Here, one can see a considerable difference from the two-phonon version in the studies based on the time-blocking approximation [19, 32]. On one hand, our method for introducing two-phonon configurations according to Fig. 7 leads to a more complicated dependence on \(\omega\) and makes it possible to include both \(1p1h\otimes\textrm{phonon}\) configurations and two-phonon configurations. On the other hand we obtained, in line 3, a complication of the graphs in line 1, and this is natural for our model. Specifically, the \(FGGgDg\) graph in line 1 is supplemented with the \(FGGF^{2\textrm{phon}}_{\textrm{ind}}\) graph—that is, the exchange of one phonon is supplemented with exchange of two phonons. However, the respective formulas in line 3, Eq. (30), become very cumbersome.

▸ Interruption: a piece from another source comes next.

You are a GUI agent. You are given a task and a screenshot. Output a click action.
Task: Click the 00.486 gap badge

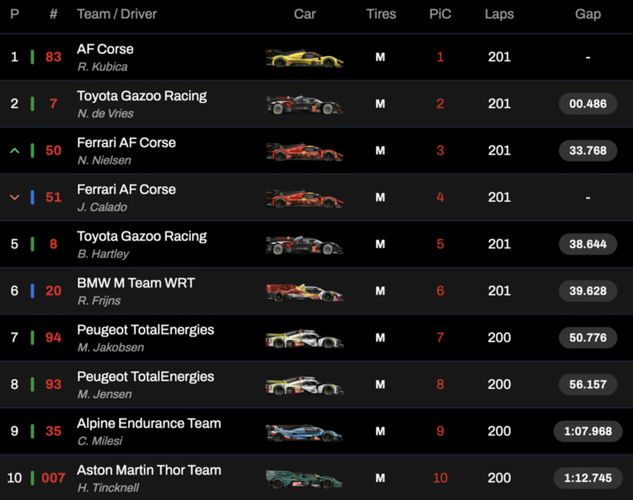click(x=588, y=104)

Therefore, it is necessary, first of all, to consider other models of the inclusion of \(1p1h\otimes\textrm{phonon}\) and two-phonon configurations in the equation for the vertex.

6 CONCLUSIONS

The present study, which continues and develops further the analysis reported in [1], relied on nuclear quantum many-body theory—more precisely, on the method of quantum Green’s functions. We have studied a model in which one takes into account only one (the main) \(g^{2}\) correction to the vertex \(V\)—the basic important ingredient of the theory of finite Fermi systems. (This is the aspect because of which our present analysis has a model character.) As in [1], we have confirmed (that is, obtained as a particular case) the earlier model of taking into account complex configurations [17] and the TBA model [18] (the latter under the condition that one uses the TBA recipe, if necessary). At the same time, we have naturally confirmed the results obtained earlier in [1] that concern the new dynamical tadpole effect and the presence of terms containing variations of the effective interaction in the phonon field, \(\delta F\). These are two effects in which our approach differs from all previous models and methods. The new results of the present study are the following: (i) In contrast to [1], we have obtained and employed exact expressions for two variations of the vertex in the phonon field rather than approximate expressions for them. (ii) This made it possible to obtain an equation for the vertex \(\tilde{V}\) in a form that contains, in addition to the ordinary effective interaction \(F\) in the theory of finite Fermi systems, the total particle–hole interaction amplitude \(\Gamma\). (iii) By expanding this amplitude in RPA phonons, we have derived a new equation for \(\tilde{V}\) in a form that contains complex configurations—both \(1p1h\otimes\textrm{phonon}\) ones and two-phonon ones. These results are of paramount importance for a further development of a generalized theory of finite Fermi systems. However, the terms that we have obtained above with allowance for two-phonon configurations turned out to be very cumbersome for an ultimate analysis, to say nothing of the calculations. This means that the model that we have examined in the present study calls for an additional analysis, which we are going to perform in the near future.